## TEXT SHOWN
*** Block opens ***

The whole point of the problem of fomite contamination is that there are just so many surfaces that could potentially become contaminated with this virus, as we've certainly seen over the months and years in aerobiology with the distribution of fungal spores, particularly after water damage, which is the prime work that I'm involved with all the time.
More recently, the risk management of workplaces that could be susceptible to a virus settling out onto surfaces is a big component now of what we're actively doing on a day-to-day basis. If we look at this, and this schematic shows very clearly as an individual moves about the built environment, they are going to touch many different areas and materials and objects and then there is a high risk of other individuals coming in contact with that.
Because, as I said, we're still learning about the transmission characteristics of this particular virus, that it is not just all the individuals that came in infected on planes, there's a large percentage of asymptomatic persons which could be shedding virus which is picked up by others, and that's what I really want to focus on. Again, I'm not going to jump the gun because, as I said, my publication is under peer review at this point in time but I'm just cherry picking a couple of the, from the 25 questions that are polled, a test group here in Australia about. We also did some pilots in the US and the UK as well.
One of the questions was regarding how long the virus can remain in the air. Again, part of the survey requirements were that the individuals were not allowed to look up the answers on the internet. What is very interesting and what was actually quite good to see, that the general knowledge of a virus, certainly the SARS C0V-2 virus, at least for asbestos contamination, was reasonably good.
You can see that the dominant peak here was between the one to three hour. This was the question that I asked about the viability of the virus in droplets when they have been expelled from a symptomatic or an asymptomatic person, how long can they remain suspended in the air? There is a lot of modeling being done in the scientific literature, there are simulations being done in labs, and then there are real world case studies that are coming out of the hospitals and healthcare environments.

*** Block closes ***

## TASK 1
Extract the passage of the fomite contamination transcript starting with "Because, as I said, we're" and going on through "UK as well.", copying it word for word.
## TASK 2
Name every country that the fomite contamination transcript mentions as a place where the survey group or its pilots were run.

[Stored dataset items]

*** Block opens ***

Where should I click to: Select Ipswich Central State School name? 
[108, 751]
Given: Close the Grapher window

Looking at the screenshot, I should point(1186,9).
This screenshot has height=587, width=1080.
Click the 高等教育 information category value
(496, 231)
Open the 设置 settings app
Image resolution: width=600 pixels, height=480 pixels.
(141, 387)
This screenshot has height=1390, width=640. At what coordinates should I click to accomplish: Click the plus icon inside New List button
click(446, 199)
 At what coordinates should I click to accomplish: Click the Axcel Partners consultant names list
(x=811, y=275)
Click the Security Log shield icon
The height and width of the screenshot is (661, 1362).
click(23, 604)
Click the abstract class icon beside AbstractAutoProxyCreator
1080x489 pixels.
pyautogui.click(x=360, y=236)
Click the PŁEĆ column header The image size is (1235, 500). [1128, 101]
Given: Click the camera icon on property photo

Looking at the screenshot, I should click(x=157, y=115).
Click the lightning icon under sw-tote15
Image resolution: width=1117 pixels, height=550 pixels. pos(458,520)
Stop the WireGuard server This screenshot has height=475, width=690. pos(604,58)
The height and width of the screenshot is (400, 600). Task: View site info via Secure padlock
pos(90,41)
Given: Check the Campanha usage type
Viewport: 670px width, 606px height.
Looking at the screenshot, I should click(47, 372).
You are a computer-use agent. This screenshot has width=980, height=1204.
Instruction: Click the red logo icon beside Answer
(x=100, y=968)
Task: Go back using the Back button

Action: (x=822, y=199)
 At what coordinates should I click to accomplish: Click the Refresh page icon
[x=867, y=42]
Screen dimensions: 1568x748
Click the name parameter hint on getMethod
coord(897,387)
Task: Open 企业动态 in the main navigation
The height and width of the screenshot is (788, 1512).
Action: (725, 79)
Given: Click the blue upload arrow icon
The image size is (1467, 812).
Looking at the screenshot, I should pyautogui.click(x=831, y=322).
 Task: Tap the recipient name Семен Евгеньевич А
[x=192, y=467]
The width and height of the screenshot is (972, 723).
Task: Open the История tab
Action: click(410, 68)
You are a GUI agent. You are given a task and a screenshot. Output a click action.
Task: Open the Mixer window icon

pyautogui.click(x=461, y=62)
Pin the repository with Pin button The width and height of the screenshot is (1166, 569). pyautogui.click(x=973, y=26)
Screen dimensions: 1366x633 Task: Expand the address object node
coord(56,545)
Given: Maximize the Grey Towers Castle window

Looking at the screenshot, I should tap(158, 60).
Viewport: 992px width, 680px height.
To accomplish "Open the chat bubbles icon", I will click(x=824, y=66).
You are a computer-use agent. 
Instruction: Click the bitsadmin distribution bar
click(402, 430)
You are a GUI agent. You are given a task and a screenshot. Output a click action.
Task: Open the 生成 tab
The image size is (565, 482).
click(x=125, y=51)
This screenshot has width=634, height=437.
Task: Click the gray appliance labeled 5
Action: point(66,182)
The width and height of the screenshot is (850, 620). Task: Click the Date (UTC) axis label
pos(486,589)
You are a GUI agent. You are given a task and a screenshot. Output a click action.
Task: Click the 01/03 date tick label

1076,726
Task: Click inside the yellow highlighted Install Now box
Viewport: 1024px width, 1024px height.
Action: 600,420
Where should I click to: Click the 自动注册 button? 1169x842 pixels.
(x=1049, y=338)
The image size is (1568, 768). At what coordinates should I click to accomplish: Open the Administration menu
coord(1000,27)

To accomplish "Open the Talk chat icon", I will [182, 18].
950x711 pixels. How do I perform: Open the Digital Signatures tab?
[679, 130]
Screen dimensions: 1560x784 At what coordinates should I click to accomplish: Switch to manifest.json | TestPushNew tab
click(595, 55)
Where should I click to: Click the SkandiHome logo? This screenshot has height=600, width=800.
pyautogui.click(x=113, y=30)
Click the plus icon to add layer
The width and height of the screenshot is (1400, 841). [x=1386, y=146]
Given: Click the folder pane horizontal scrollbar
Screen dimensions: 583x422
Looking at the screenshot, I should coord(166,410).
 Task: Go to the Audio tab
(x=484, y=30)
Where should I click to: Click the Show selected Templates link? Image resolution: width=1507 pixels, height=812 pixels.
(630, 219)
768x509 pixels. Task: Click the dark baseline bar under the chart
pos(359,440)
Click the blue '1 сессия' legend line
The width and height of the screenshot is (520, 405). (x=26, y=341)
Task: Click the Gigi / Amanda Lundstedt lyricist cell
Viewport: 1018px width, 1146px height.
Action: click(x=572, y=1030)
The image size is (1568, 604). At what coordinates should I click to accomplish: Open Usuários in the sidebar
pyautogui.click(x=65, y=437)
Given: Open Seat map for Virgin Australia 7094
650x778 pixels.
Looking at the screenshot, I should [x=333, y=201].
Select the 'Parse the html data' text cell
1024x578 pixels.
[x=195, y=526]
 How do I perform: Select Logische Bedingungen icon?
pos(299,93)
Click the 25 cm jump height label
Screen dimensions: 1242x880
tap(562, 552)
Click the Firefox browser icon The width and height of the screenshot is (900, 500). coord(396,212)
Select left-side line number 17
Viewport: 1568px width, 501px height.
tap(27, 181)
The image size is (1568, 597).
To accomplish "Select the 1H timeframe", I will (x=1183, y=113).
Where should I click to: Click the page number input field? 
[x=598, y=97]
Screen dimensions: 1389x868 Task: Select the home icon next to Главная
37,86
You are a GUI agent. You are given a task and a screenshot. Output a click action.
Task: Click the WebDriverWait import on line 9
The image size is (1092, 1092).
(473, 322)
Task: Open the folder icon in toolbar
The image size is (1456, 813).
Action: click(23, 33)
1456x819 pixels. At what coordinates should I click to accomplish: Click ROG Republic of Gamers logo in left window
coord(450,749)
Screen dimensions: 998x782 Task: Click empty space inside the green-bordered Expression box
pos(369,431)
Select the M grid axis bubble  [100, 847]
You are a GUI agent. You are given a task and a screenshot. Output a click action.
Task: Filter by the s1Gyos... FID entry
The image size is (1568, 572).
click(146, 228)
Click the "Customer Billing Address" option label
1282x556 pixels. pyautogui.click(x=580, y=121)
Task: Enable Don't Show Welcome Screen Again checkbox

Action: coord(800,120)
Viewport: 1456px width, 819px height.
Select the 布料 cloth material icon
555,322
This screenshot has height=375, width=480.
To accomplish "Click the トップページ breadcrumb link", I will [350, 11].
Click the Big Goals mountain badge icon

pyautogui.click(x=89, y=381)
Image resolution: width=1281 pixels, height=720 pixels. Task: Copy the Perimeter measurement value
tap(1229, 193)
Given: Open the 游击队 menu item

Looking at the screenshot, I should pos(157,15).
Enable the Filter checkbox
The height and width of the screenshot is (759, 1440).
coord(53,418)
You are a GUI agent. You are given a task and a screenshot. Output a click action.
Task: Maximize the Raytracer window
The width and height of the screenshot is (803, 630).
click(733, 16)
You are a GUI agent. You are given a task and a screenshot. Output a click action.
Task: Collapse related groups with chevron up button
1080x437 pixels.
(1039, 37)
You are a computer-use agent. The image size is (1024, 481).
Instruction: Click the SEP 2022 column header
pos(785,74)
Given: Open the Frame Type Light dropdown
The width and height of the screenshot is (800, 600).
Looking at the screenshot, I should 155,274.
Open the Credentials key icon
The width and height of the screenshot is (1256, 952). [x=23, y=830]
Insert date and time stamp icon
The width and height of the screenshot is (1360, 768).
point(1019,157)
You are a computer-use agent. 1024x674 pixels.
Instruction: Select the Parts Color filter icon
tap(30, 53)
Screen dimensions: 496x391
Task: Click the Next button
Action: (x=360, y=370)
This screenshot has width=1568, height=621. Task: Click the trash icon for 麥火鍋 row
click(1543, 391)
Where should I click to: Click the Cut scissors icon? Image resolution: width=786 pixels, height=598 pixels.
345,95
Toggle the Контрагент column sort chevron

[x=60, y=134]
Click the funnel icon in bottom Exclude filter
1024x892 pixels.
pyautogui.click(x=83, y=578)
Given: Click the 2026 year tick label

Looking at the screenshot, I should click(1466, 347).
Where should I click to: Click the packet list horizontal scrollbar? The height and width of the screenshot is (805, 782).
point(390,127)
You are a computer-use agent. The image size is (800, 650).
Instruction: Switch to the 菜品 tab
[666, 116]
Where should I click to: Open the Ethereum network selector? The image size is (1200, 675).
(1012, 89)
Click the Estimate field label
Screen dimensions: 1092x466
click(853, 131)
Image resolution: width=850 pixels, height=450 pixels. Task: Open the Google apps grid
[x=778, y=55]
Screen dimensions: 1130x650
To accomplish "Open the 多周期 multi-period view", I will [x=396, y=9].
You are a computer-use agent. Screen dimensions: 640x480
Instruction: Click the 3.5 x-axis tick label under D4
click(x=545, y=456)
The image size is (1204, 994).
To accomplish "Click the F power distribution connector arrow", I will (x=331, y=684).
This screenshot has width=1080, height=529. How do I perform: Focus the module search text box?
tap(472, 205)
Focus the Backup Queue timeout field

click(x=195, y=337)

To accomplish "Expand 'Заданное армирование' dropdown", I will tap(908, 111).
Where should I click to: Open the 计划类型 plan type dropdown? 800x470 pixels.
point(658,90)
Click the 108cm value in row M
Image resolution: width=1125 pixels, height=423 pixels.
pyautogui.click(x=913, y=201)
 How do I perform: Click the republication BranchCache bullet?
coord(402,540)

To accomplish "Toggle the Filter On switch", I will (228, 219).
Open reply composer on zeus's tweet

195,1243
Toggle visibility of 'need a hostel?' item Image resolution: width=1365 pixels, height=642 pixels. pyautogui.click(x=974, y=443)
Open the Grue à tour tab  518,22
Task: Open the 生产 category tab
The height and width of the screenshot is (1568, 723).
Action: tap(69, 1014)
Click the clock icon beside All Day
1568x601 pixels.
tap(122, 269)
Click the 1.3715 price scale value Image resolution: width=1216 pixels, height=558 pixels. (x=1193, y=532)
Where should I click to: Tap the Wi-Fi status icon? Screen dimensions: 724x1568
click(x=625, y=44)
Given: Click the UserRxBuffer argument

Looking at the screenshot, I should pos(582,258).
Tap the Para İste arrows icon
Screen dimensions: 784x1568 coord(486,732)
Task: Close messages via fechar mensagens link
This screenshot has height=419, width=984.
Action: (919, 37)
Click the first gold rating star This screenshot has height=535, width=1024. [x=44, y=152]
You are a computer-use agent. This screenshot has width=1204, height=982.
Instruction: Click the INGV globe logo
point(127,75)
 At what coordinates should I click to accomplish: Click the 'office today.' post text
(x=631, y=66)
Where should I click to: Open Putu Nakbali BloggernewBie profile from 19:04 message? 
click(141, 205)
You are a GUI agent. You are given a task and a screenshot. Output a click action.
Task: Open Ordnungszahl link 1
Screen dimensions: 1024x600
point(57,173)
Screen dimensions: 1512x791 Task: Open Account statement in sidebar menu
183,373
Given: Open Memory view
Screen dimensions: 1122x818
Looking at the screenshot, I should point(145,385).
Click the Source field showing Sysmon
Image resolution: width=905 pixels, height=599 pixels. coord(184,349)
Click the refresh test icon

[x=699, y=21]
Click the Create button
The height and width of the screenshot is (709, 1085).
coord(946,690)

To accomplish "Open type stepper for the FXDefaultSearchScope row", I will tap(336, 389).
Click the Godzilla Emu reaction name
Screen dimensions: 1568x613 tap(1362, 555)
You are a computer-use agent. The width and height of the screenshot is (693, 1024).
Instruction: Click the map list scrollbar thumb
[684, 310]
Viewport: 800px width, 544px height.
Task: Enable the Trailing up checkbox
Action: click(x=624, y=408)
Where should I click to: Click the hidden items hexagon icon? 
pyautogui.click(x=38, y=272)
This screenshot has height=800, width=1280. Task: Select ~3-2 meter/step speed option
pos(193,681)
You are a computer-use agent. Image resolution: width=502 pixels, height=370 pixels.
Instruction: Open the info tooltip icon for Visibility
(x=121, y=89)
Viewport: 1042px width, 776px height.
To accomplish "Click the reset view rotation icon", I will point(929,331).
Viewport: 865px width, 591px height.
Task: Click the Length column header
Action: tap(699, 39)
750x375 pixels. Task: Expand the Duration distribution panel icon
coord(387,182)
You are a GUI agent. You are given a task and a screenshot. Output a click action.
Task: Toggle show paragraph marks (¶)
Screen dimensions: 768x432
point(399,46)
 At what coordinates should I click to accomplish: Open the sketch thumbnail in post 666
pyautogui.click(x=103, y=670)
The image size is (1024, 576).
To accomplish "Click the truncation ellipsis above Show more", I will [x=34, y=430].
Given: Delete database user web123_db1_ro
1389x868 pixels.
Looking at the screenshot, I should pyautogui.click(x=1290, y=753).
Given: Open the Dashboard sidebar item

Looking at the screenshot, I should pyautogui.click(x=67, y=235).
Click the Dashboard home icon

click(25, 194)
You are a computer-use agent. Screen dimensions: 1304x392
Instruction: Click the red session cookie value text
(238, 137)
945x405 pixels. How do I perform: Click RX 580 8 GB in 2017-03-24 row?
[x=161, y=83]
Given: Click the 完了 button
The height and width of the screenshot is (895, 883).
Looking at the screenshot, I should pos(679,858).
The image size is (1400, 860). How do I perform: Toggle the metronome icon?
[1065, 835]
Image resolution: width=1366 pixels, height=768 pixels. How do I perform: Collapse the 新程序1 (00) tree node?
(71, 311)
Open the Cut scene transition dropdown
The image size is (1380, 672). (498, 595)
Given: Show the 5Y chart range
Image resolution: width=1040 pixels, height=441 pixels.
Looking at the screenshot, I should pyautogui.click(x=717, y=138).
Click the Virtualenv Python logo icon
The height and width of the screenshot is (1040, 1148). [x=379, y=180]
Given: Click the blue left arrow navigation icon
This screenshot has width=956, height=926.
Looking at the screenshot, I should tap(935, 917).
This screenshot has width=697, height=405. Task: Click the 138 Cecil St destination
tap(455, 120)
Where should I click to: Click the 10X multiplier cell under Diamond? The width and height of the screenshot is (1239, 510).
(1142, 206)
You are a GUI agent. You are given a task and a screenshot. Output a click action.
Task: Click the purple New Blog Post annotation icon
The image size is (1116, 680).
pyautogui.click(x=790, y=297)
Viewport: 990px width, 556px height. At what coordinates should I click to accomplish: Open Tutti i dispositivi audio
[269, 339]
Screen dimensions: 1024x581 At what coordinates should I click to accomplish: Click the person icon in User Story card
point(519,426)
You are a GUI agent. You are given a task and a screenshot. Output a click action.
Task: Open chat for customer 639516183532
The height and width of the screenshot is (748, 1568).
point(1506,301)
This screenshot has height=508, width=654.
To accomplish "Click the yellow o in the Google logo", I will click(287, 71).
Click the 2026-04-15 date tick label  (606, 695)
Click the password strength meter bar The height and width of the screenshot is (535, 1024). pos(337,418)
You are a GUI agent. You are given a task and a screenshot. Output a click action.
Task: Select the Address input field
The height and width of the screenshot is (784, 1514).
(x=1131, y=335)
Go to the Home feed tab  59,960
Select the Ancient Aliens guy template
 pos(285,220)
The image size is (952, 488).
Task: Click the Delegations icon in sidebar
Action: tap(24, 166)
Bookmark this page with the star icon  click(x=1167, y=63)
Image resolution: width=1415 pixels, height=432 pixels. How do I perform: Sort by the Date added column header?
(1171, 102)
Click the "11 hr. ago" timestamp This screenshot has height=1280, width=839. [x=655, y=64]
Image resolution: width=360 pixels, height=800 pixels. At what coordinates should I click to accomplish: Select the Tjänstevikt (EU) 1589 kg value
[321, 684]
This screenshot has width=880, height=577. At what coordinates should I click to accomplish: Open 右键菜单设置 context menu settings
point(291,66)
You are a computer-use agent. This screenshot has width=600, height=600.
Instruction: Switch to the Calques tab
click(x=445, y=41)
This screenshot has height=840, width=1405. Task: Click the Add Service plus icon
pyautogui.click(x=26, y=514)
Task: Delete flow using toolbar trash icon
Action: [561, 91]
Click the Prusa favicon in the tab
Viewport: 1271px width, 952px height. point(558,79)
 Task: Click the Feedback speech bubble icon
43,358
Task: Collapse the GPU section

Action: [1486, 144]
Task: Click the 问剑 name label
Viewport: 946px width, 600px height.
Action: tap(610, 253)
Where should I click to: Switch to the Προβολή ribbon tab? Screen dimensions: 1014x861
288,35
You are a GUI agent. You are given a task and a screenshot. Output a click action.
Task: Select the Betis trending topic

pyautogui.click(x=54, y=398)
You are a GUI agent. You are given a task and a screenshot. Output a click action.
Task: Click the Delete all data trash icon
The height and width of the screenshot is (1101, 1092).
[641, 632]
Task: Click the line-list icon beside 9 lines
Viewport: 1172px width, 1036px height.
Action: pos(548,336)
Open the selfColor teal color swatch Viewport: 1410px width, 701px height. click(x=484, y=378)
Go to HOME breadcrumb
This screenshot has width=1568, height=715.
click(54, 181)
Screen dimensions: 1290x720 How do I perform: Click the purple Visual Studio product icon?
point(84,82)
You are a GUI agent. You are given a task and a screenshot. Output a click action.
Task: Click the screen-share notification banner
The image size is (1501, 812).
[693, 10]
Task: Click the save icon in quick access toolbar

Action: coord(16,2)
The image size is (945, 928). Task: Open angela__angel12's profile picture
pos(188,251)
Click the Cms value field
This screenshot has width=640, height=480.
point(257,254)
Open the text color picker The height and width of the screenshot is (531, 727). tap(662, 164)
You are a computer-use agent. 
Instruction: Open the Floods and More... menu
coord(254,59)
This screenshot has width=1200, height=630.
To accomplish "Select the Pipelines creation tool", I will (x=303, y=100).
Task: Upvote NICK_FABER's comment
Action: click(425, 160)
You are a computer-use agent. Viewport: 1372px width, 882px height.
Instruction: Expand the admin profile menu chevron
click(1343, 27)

*** Block closes ***

## EXERCISE RESPONSE 1
Because, as I said, we're still learning about the transmission characteristics of this particular virus, that it is not just all the individuals that came in infected on planes, there's a large percentage of asymptomatic persons which could be shedding virus which is picked up by others, and that's what I really want to focus on. Again, I'm not going to jump the gun because, as I said, my publication is under peer review at this point in time but I'm just cherry picking a couple of the, from the 25 questions that are polled, a test group here in Australia about. We also did some pilots in the US and the UK as well.

## EXERCISE RESPONSE 2
Australia, the US, the UK